Creating a cluster > Remote nodes > Load balancing

Please read the article about distributed tables for general overview of distributed tables. Here we focus on using a distributed table as a basis for creating a cluster of Manticore instances.

Here we have split the data over 4 servers, each serving one of the shards. If one of the servers fails, our distributed table will still work, but we would miss the results from the failed shard.

‹›

ini

📋

table mydist {
          type  = distributed
          agent = box1:9312:shard1
          agent = box2:9312:shard2
          agent = box3:9312:shard3
          agent = box4:9312:shard4
}

Now that we've added mirrors, each shard is found on 2 servers. By default, the master (the searchd instance with the distributed table) will pick randomly one of the mirrors.

The mode used for picking mirrors can be set with ha_strategy.

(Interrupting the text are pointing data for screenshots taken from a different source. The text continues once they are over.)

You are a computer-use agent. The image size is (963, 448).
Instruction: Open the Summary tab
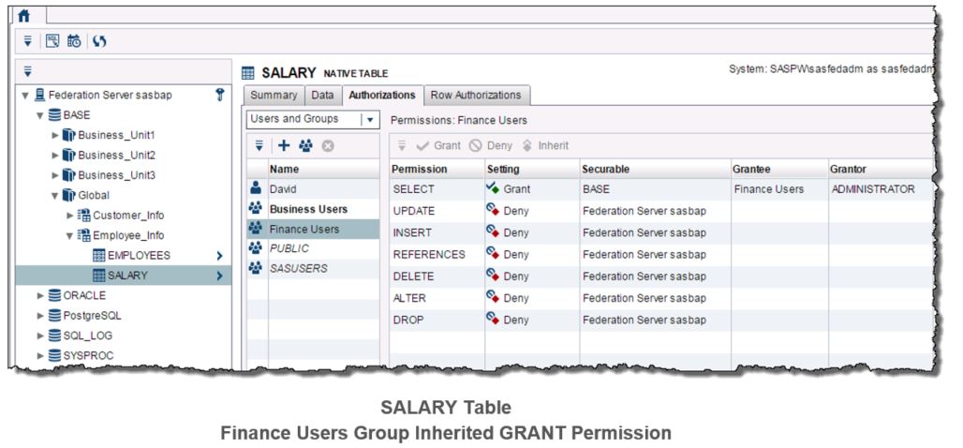coord(274,95)
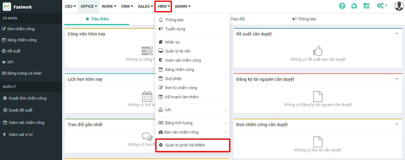Open the mail inbox icon

point(354,6)
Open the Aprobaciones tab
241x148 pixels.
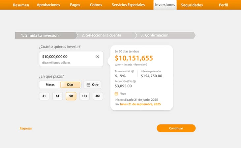click(48, 5)
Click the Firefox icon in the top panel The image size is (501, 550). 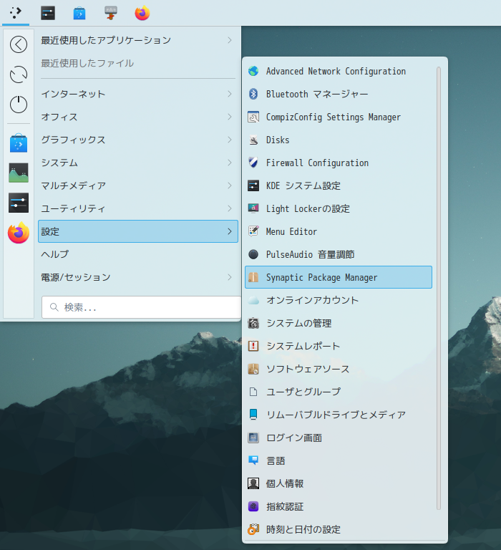142,13
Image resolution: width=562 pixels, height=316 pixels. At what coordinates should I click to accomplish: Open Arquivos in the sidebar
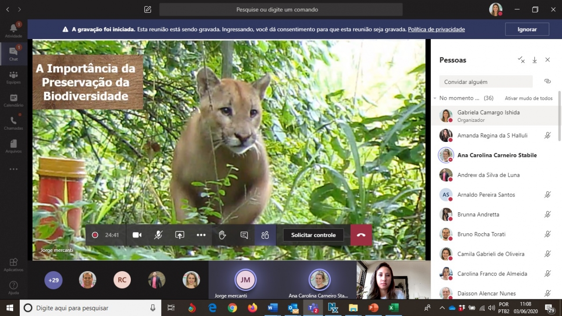[x=14, y=146]
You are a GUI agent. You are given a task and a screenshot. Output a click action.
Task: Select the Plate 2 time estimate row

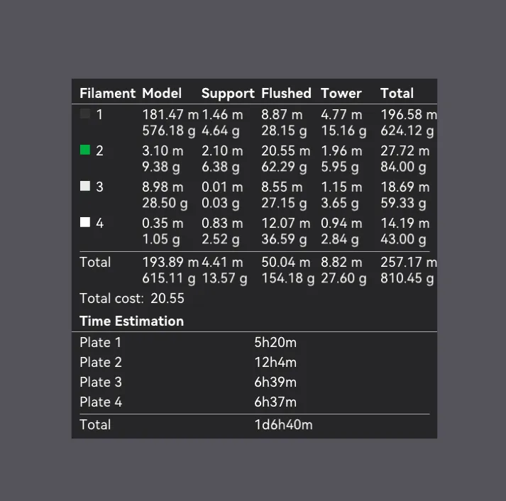100,362
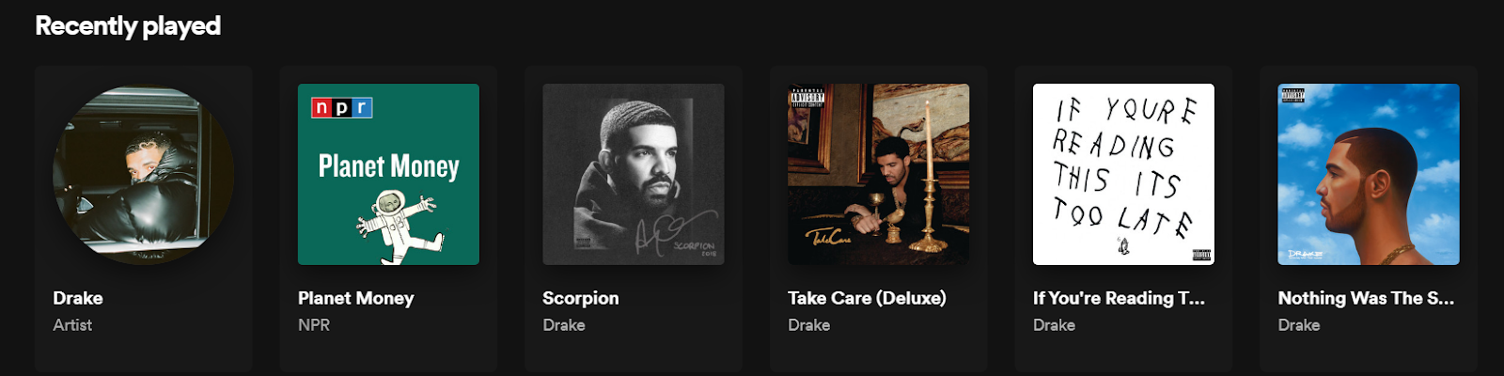1504x376 pixels.
Task: Click the 'Artist' label under Drake
Action: coord(72,325)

In addition to the default random mode there's also ha_strategy = roundrobin.

More interesting strategies are those based on latency-weighted probabilities. noerrors and nodeads: not only those take out mirrors with issues, but also monitor the response times and do balancing. If a mirror responds slower (for example due to some operations running on it), it will receive less requests. When the mirror recovers and provides better times, it will get more requests.

‹›

ini

📋

table mydist {
          type  = distributed
          agent = box1:9312|box5:9312:shard1
          agent = box2:9312:|box6:9312:shard2
          agent = box3:9312:|box7:9312:shard3
          agent = box4:9312:|box8:9312:shard4
}

Mirroring

Agent mirrors can be used interchangeably when processing a search query. Manticore instance (can be multiple) hosting the distributed table where the mirrored agents are defined keeps track of mirror status (alive or dead) and response times, and does automatic failover and load balancing based on that.

agent = node1|node2|node3:9312:shard2

The above example declares that 'node1:9312', 'node2:9312', and 'node3:9312' all have a table called shard2, and can be used as interchangeable mirrors. If any single of those servers go down, the queries will be distributed between the other two. When it gets back up, master will detect that and begin routing queries to all three nodes again.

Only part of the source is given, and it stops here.